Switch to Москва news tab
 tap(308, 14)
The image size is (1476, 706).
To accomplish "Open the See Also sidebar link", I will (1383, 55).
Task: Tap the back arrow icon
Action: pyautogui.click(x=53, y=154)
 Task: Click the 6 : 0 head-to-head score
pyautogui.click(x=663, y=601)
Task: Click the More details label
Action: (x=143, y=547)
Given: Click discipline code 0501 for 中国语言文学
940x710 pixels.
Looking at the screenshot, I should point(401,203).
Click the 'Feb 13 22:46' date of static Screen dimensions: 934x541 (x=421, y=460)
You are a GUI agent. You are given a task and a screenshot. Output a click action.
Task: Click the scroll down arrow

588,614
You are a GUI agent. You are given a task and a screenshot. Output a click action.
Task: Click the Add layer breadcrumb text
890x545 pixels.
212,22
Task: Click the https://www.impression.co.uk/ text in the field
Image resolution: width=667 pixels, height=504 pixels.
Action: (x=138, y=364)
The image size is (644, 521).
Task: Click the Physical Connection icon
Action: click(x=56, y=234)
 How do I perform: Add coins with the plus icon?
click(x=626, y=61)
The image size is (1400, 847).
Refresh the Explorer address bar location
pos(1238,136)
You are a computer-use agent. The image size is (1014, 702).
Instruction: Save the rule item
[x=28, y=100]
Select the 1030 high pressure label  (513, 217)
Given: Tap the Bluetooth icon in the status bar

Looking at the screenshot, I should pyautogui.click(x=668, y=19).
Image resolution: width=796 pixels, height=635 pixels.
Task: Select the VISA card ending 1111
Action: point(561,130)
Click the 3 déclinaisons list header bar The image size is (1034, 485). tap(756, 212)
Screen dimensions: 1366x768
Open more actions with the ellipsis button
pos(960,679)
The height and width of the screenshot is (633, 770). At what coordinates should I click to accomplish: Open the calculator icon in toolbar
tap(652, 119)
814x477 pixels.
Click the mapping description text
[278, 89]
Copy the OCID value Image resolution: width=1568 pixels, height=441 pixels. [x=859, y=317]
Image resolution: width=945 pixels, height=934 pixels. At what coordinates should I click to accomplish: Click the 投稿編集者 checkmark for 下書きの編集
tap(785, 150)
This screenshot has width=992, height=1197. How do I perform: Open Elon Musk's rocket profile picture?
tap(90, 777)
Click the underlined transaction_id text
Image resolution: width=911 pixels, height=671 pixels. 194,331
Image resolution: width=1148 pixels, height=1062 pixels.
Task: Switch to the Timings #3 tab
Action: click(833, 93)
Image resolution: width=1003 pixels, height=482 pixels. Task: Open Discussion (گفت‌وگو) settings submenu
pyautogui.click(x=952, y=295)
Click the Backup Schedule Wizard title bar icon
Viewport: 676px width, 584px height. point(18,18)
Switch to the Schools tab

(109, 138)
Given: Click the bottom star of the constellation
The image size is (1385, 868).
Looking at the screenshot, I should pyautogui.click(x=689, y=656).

» **The problem**: Write the entries out again verbatim, every one of them.

» **Result below**:
Switch to Москва news tab
 tap(308, 14)
The image size is (1476, 706).
To accomplish "Open the See Also sidebar link", I will (1383, 55).
Task: Tap the back arrow icon
Action: pyautogui.click(x=53, y=154)
 Task: Click the 6 : 0 head-to-head score
pyautogui.click(x=663, y=601)
Task: Click the More details label
Action: (x=143, y=547)
Given: Click discipline code 0501 for 中国语言文学
940x710 pixels.
Looking at the screenshot, I should point(401,203).
Click the 'Feb 13 22:46' date of static Screen dimensions: 934x541 (x=421, y=460)
You are a GUI agent. You are given a task and a screenshot. Output a click action.
Task: Click the scroll down arrow

588,614
You are a GUI agent. You are given a task and a screenshot. Output a click action.
Task: Click the Add layer breadcrumb text
890x545 pixels.
212,22
Task: Click the https://www.impression.co.uk/ text in the field
Image resolution: width=667 pixels, height=504 pixels.
Action: (x=138, y=364)
The image size is (644, 521).
Task: Click the Physical Connection icon
Action: click(x=56, y=234)
 How do I perform: Add coins with the plus icon?
click(x=626, y=61)
The image size is (1400, 847).
Refresh the Explorer address bar location
pos(1238,136)
You are a computer-use agent. The image size is (1014, 702).
Instruction: Save the rule item
[x=28, y=100]
Select the 1030 high pressure label  (513, 217)
Given: Tap the Bluetooth icon in the status bar

Looking at the screenshot, I should pyautogui.click(x=668, y=19).
Image resolution: width=796 pixels, height=635 pixels.
Task: Select the VISA card ending 1111
Action: point(561,130)
Click the 3 déclinaisons list header bar The image size is (1034, 485). tap(756, 212)
Screen dimensions: 1366x768
Open more actions with the ellipsis button
pos(960,679)
The height and width of the screenshot is (633, 770). At what coordinates should I click to accomplish: Open the calculator icon in toolbar
tap(652, 119)
814x477 pixels.
Click the mapping description text
[278, 89]
Copy the OCID value Image resolution: width=1568 pixels, height=441 pixels. [x=859, y=317]
Image resolution: width=945 pixels, height=934 pixels. At what coordinates should I click to accomplish: Click the 投稿編集者 checkmark for 下書きの編集
tap(785, 150)
This screenshot has width=992, height=1197. How do I perform: Open Elon Musk's rocket profile picture?
tap(90, 777)
Click the underlined transaction_id text
Image resolution: width=911 pixels, height=671 pixels. 194,331
Image resolution: width=1148 pixels, height=1062 pixels.
Task: Switch to the Timings #3 tab
Action: click(833, 93)
Image resolution: width=1003 pixels, height=482 pixels. Task: Open Discussion (گفت‌وگو) settings submenu
pyautogui.click(x=952, y=295)
Click the Backup Schedule Wizard title bar icon
Viewport: 676px width, 584px height. point(18,18)
Switch to the Schools tab

(109, 138)
Given: Click the bottom star of the constellation
The image size is (1385, 868).
Looking at the screenshot, I should pyautogui.click(x=689, y=656).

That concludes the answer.